There is no god and that's the simple truth. If every trace of any single religion died out and nothing were passed on, it would never be created exactly that way again. There might be some other nonsense in its place, but not that exact nonsense. If all of science were wiped out, it would still be true and someone would find a way to figure it all out again.

Via Daring Fireball via Jason Kottke.

At first I wasn't too sure about that. But religion came about as a way of explaining all kinds of things which are now explained through science. So perhaps if both science and religion were wiped out, we'd be where we are now eventually again. That'd just be history repeating itself - literally.

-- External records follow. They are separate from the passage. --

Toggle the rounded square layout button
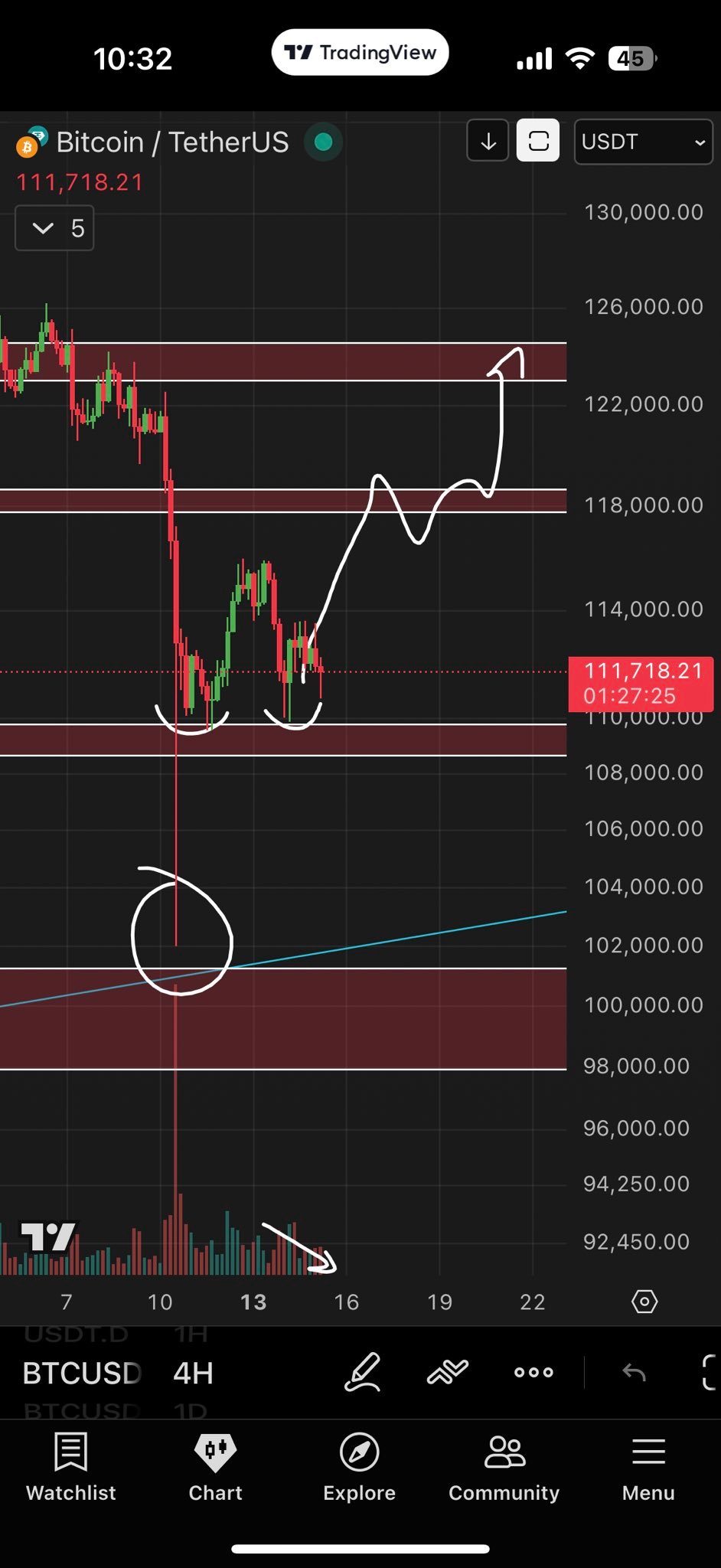Image resolution: width=721 pixels, height=1568 pixels. coord(538,142)

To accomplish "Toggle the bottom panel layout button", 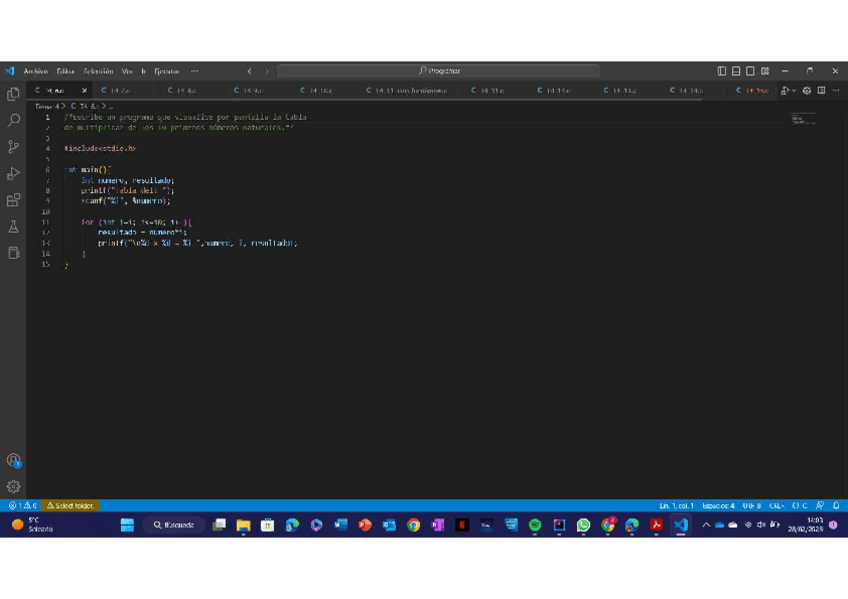I will pyautogui.click(x=736, y=71).
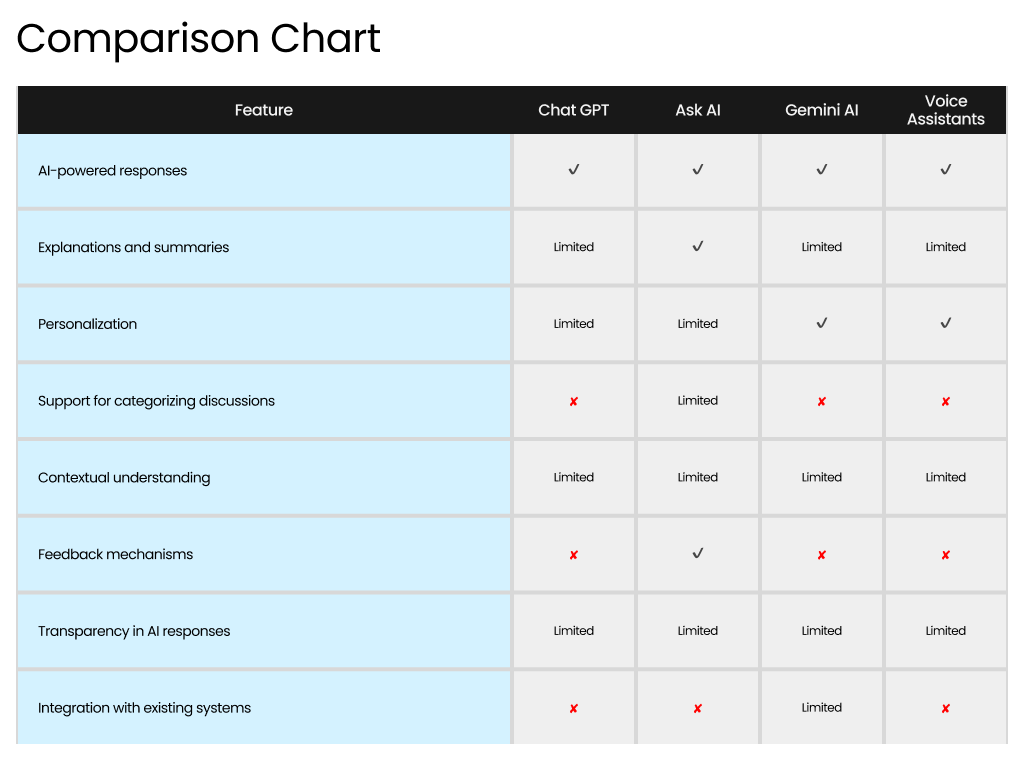
Task: Click the Voice Assistants AI-powered responses checkmark
Action: 946,170
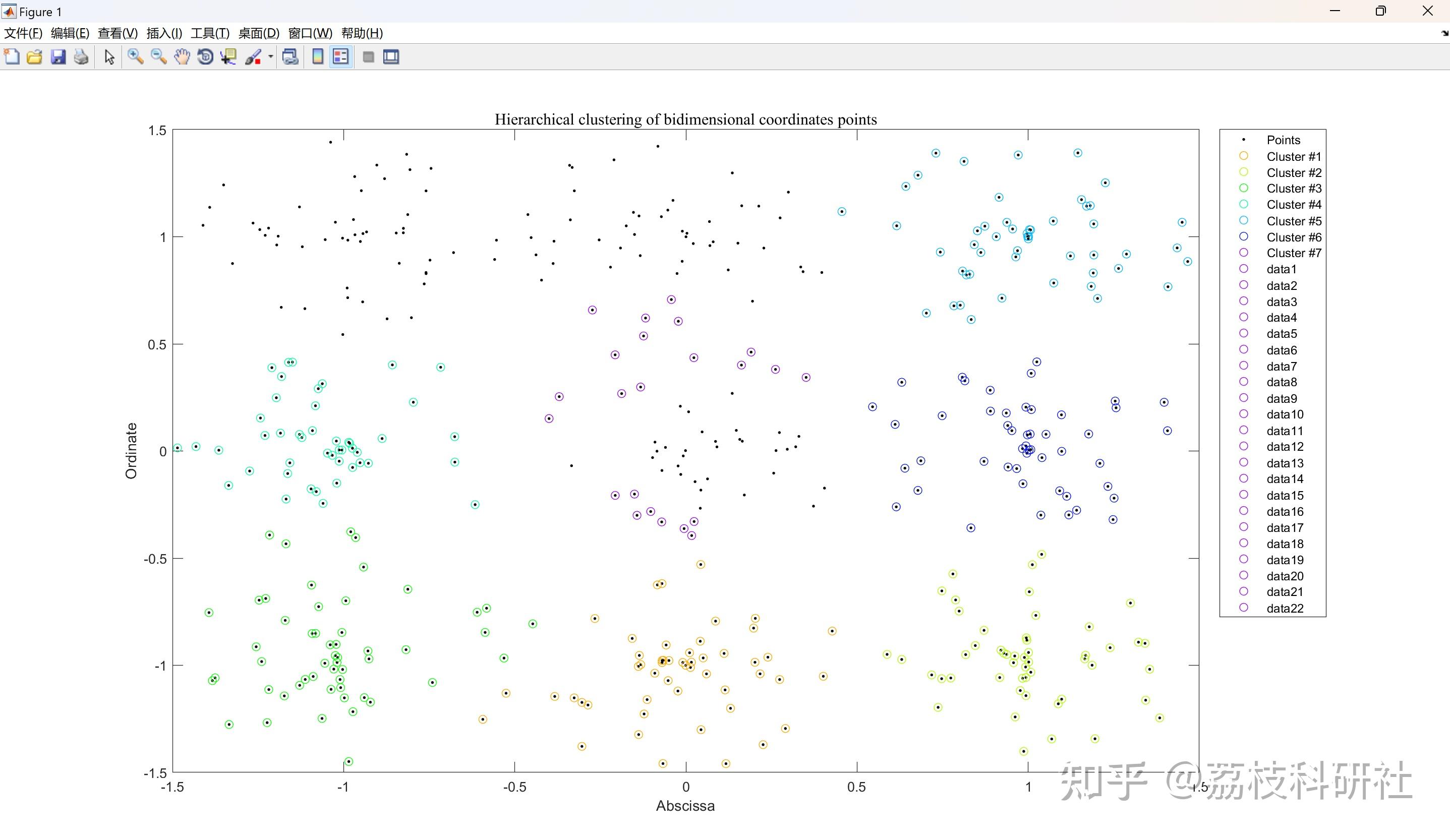
Task: Click the Link Plot icon
Action: 291,57

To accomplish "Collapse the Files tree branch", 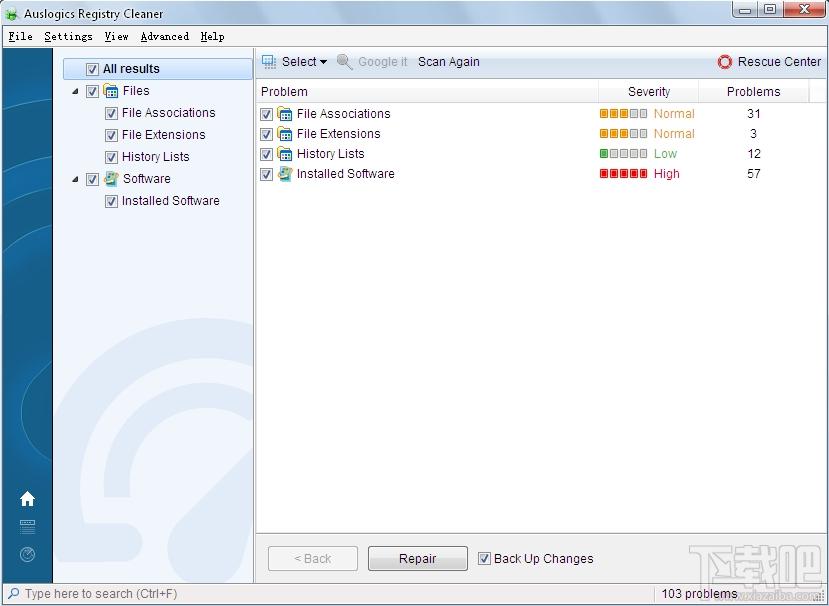I will tap(75, 91).
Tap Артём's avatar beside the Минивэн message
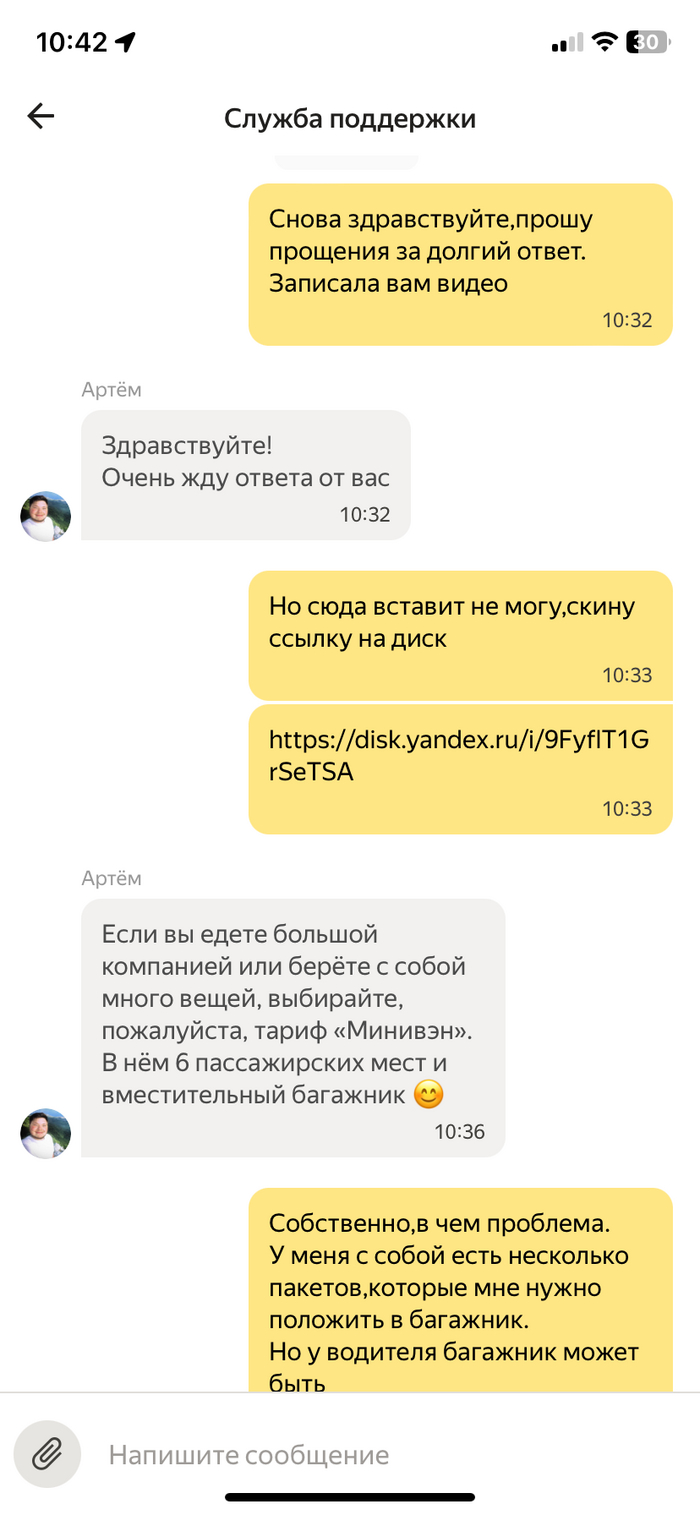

2 Responses to "Penn Jillette on Religion"

  1. In my very humble opinion it appears to me that religion (in any of it's many forms) and atheism (ditto) are opposite ends of the same stick.

    Do I believe that a god exists, or do I believe that a god does not exist.

    BELIEF [bih-leef] Confidence in the truth or existence of something not immediately susceptible to rigorous proof

    Neither position can be proved or disproved. Therefore, men rely on their "gut feelings" and support these feelings with philosophy. They share these "beliefs" with others, and lead lives based on the tenets developed from their "beliefs".

    This is all natural and healthy. It becomes unhealthy when individuals, or groups with the same "beliefs", attempt to force their tenets on others, or form condescending attitudes towards those with different "beliefs".

    We, as humans, hate to say "I don't know"! It belittles us. So we keep searching for answers. Someday I might get that "gut feeling" and choose one side of the stick or the other. Until then I don't mind saying "I don't know". Some people call this position agnosticism...I just call it logic.

  2. Magicians don't always make the best logicians. First, Jillette's conclusion does not follow from his premises. His argument contins the false assumption that the existence of God cannot be soundly argued from nature. If doing so is possible, the existence of a God can be known without religion. Secondly, Jillette assumes his conclusion to be true in his premises. This is called begging the question and is logically fallacious. He assumes no God would be there to recommunicate any message He might wish to deliver to man should all traces of any prior communication be wiped out. You had good reason to be suspicious of this argument.

    Are you sure religion originated as a way to explain things we now explain through science? I certainly find it reasonable to say things previously unknown by science were attributed to some religious beliefs, but I don't think it's reasonable to assert that religion originated for that purpose.